More problematic are the little white lies people tell daily, as part of social rituals.

“How are you?” people ask. I want to respond honestly. That would not be useful. “Fine, thank you,” I (usually) manage to respond.

When people say something I consider wrong, it is difficult, or even impossible, not to correct them. That’s not a way to make friends.

Lying makes me angry. Very angry. Rudeness, inconsideration makes me angry, too. I cannot resist telling people how bad lying and inconsideration are. You cut someone off in a line? I’ll tell you. Try to say you didn’t notice that person, that just angers me more. I’m always struggling to contain my outrage and human indecency.

Society should change.

Yes, it should, but humans are animals with evolutionary predispositions. I teach communications, rhetoric, and media courses (among other things). I know all too well the research on how quickly humans make up their minds about each other. Changing minds is more difficult than people want to believe. We want to believe those first impressions are fleeting and malleable. That’s not supported by science.

I’m a realist at 50, looking back on failed educational, professional, and personal situations. Remember, I’ve never had a stable career, and neither have most working adult autistics. Our autistic traits are a disability, regardless of any “gifts” they might offer.

Are you miserable?

No. I am not miserable. I have an amazing wife. I have two daughters we love and cherish. I have good friends and colleagues who patiently accept my quirks and challenges, though everyone I know does get annoyed with me from time to time.

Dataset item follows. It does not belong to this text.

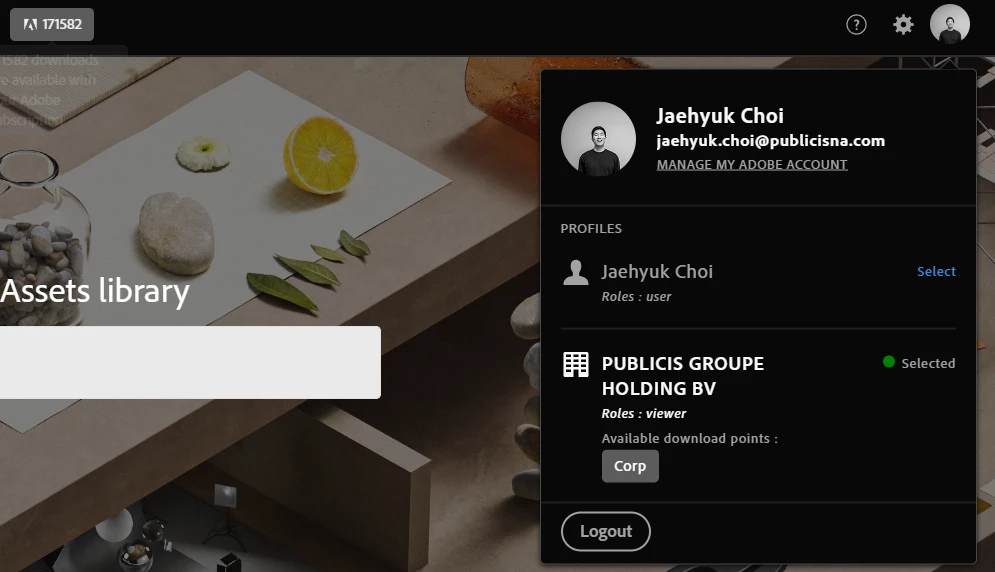Image resolution: width=995 pixels, height=572 pixels.
Task: Click the Logout button
Action: (605, 531)
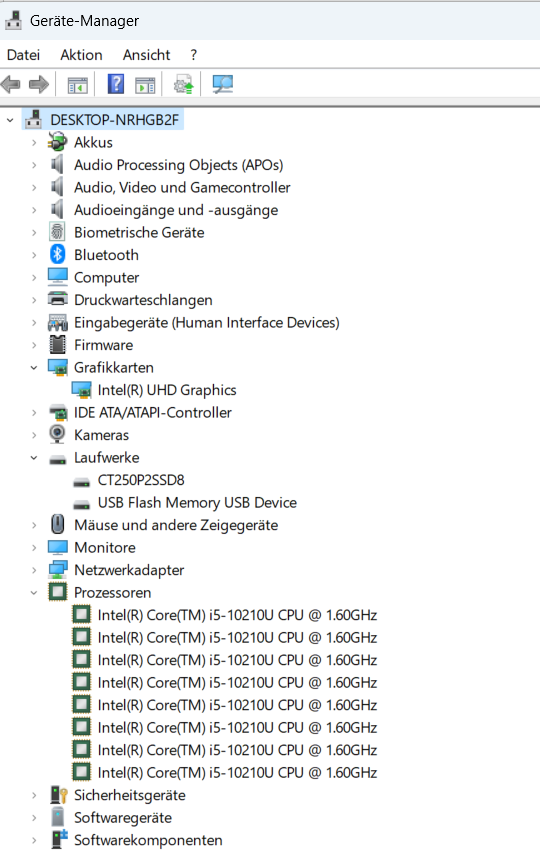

My one success, my one genuine great thing, is my family. My wife, however, has made our lives together possible. We do our best as parents, and I want so much better for my children than what I have experienced.

The Autistic Me has friends and family to thank for what I do have, which is a good home life.

I love music, gardening, creating art, and writing. I love reading with my children. The things I love, the good things, however, are apart from and even sometimes disrupted by my autistic traits.

A friend I know who is Blind observed, “Hell, no, I don’t like being blind. I liked being able to see. But I love the Blind community and I enjoy my life as it is.”

That’s a pretty healthy attitude, in my opinion.